Just recently after a hike ending at the Big Scoop, my son learned a valuable lesson — it could even be a life lesson if we’d explored it a little more deeply, but this time we just kept it about ice cream.

He’d selected the “Birthday Cake” flavour because it was full of colourful sprinkles and looked super cool. The rest of us all chose flavours that were predominantly brown. Why? Chocolate of course. After he’d weaseled his way into licks of everybody else’s cones he’d realized his error: never pick your ice cream based on colour, the best flavours are often the ugliest cones. He’s made better choices since then.

But have I? Unbeknownst to my own self, it turns out I have been planning our hikes around ice cream shops. That first time it was the one in Cassidy. Last weekend, we did the Cowichan estuary trail so that we could go for a picnic and then mosey over to Udder Guys for some ice cream after that. (The parking lot was never empty so we ultimately ditched that idea and went into Duncan but we’ll get back out to Cowichan Bay again one of these days.)

After anything out Glenora way, it’s the Big Scoop downtown. When we visit Stocking Creek Park in Saltair, it’s the Dairy Queen on Davis Road in Ladysmith.

This past weekend I picked a hike near Mill Bay just so we could hit up Sweet Meadows market on the way home.

It was driving home from that trek that I realized this pattern seemed to be emerging.

What am I up to? Is it just a ploy to get the kids amped to spend an hour or two walking with their mom and dad? (Yes.) Am I sabotaging my own fitness efforts? I quickly decided no to that one because I actually opted out of ice cream at Sweet Meadows. (I won’t make that mistake again though, after getting a good taste of my daughter’s chocolate chip mint cone.)
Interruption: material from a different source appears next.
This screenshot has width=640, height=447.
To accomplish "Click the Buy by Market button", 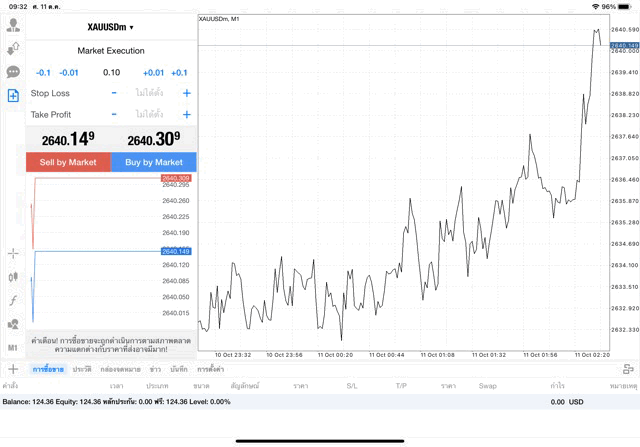I will point(153,162).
Have you ever seen a four-year-old eat ice cream? It’s a disaster. Fortunately my husband was quick on his feet that day and managed to make our youngest believe that it was good luck for your parents to lick your cones. It was out of necessity, really. When she wasn’t giggling and painting herself an ice cream beard, she was letting it drip everywhere.
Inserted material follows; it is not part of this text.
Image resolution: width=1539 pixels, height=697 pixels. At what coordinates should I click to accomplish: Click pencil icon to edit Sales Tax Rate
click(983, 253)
Once my husband had cleaned up the edges and took some off the top, he returned the cone to her. This happened several times. But then she wanted to do what every child does at least once in their lifetime (I assume). She wanted to bite the bottom off the cone while there was still ice cream in it.

“I could just tilt my head and drink it up like this,” she demonstrated.
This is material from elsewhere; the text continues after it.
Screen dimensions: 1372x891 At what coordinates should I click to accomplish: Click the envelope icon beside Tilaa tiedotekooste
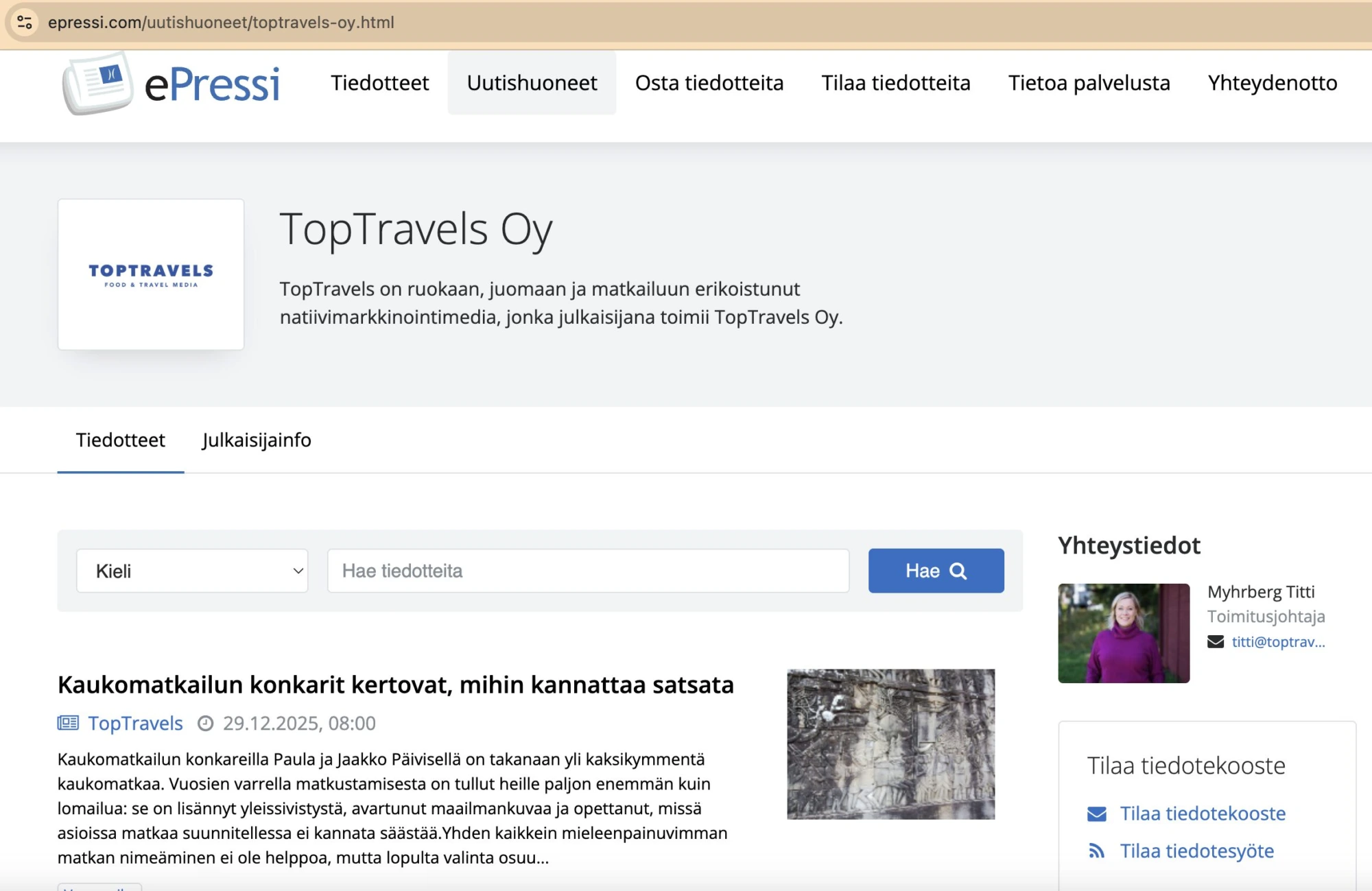1096,813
“No!” we both ordered, panicking at the pictures in our heads of the mess she’d make. Luckily she didn’t follow through. I guess licking your kids’ cones really does come with some good luck after all.

SEE RELATED: Jelly beans the key to efficient family hikes

In any event, I fear I’m running out of options for ice cream hikes. We’ve hit up Ice Cream Mountain before and will do so again before the summer’s up but where else is there? Please let me know because as much fun as our jelly bean hikes around Chemainus Lake have been, they just aren’t the same as knowing you’ve got a cone full of chilly goodness to look forward to at the end of your walk. You know, for the kids I mean.